- _Document segment_
□ □ □ □

Pondering My Navel

I’m struggling with how to make this blog a space to share new research, so here I am writing about that, in the hope that doing so might loosen up my present blogger’s block. [1]

I’m moving on from previous concerns at a rate of knots. There’s a few more Mark Fisher things in the pipeline that I’m excited to announce — some polemic, some productive — but, for my sanity, I think it’s best I put critical engagement with Mark’s writing to bed for a while after this is all over. I’ve made my case and had my fill. Best to let the dust settle around a man who feels so weirdly contentious at the moment whilst dealing with the more personal side of things behind closed doors.

Unfortunately, my new topic isn’t exactly a break from this kind of fraught personal/critical writing practice. In fact, it’s even more personal than Egress, and devoid of any external (public) figure around whom to centre the conversation. As a result, I am unsure how to shift the focus on this blog so that it can remain a notebook for future public projects which, at present, and somewhat paradoxically, still feel too private to share.

□ □ □ □

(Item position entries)

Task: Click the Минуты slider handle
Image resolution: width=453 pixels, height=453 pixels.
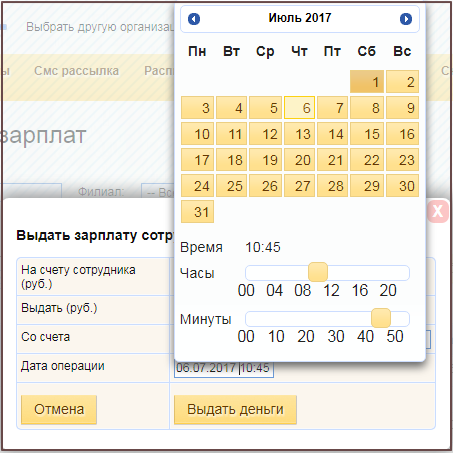Action: pos(381,318)
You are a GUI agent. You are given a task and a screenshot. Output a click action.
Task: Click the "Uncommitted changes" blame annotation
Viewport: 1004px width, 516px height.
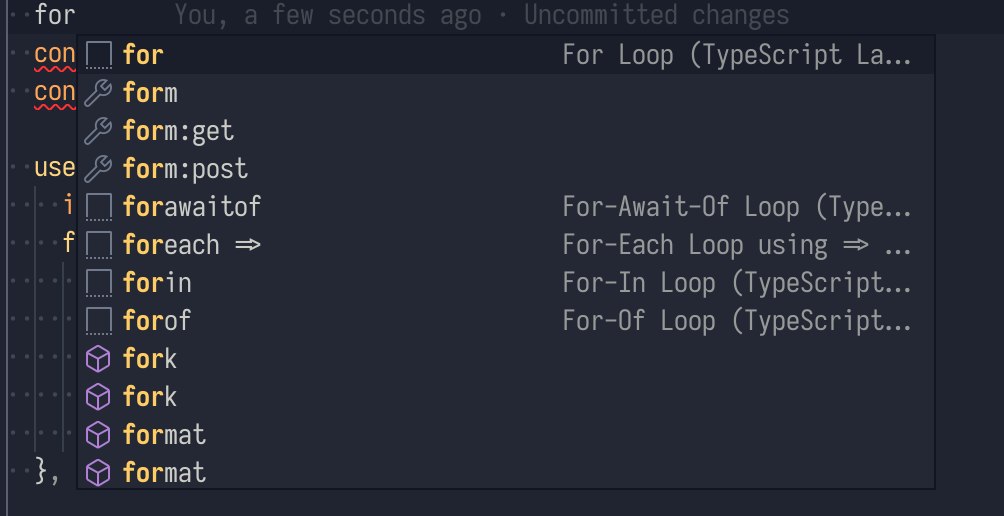656,15
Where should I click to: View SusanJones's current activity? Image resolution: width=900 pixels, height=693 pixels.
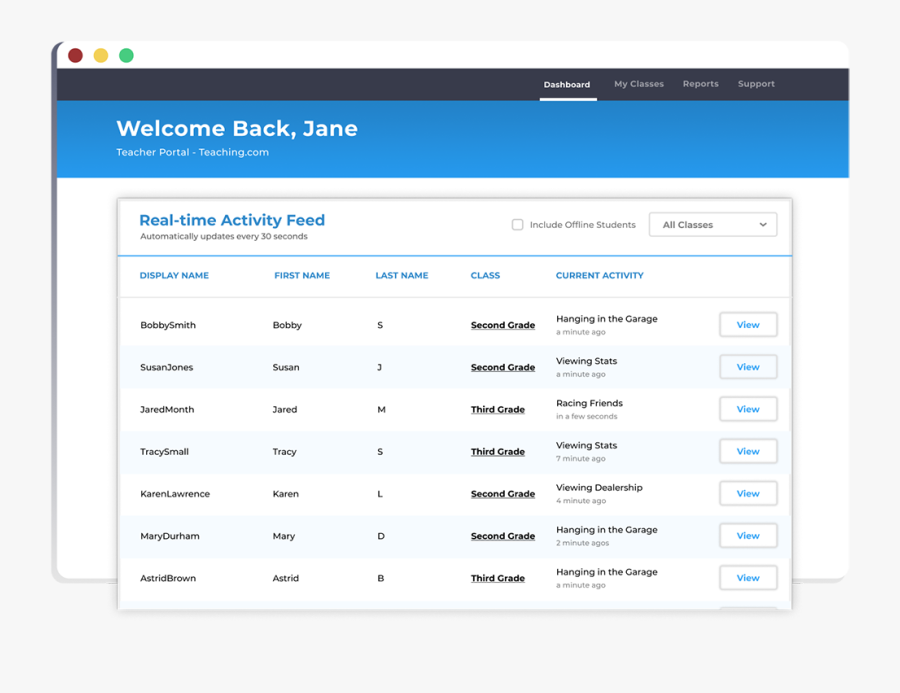[x=748, y=367]
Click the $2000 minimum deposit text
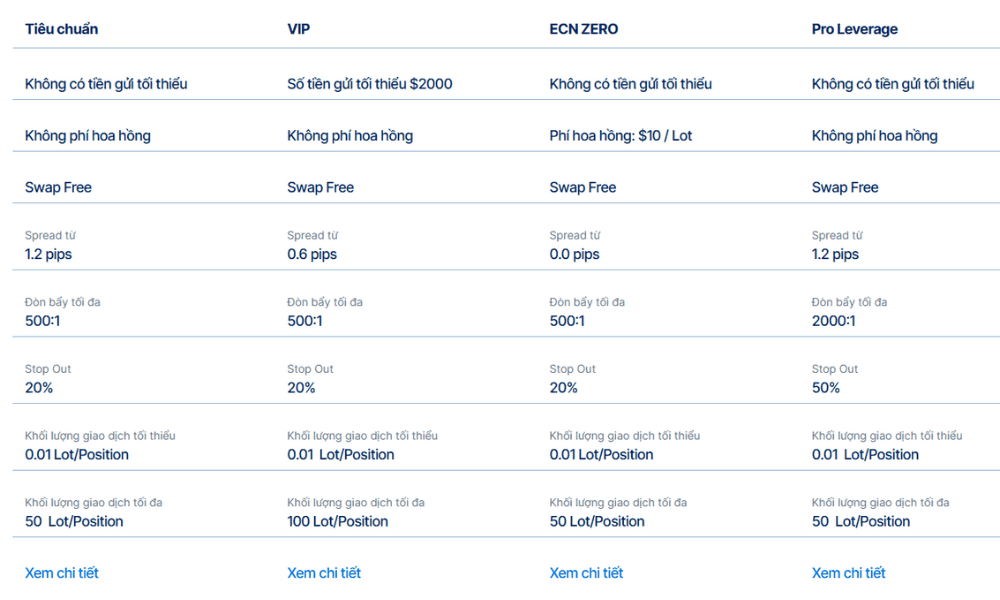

□ □ □ □

- _Exercise task A_
Quote every sentence in the last paragraph of the blog post, one per line.
- _Exercise task B_
Echo the stretch of the entries from the start through the line containing "Action: pos(381,318)", omitting the pictures.

- _Response A_
Unfortunately, my new topic isn’t exactly a break from this kind of fraught personal/critical writing practice.
In fact, it’s even more personal than Egress, and devoid of any external (public) figure around whom to centre the conversation.
As a result, I am unsure how to shift the focus on this blog so that it can remain a notebook for future public projects which, at present, and somewhat paradoxically, still feel too private to share.

- _Response B_
Task: Click the Минуты slider handle
Image resolution: width=453 pixels, height=453 pixels.
Action: pos(381,318)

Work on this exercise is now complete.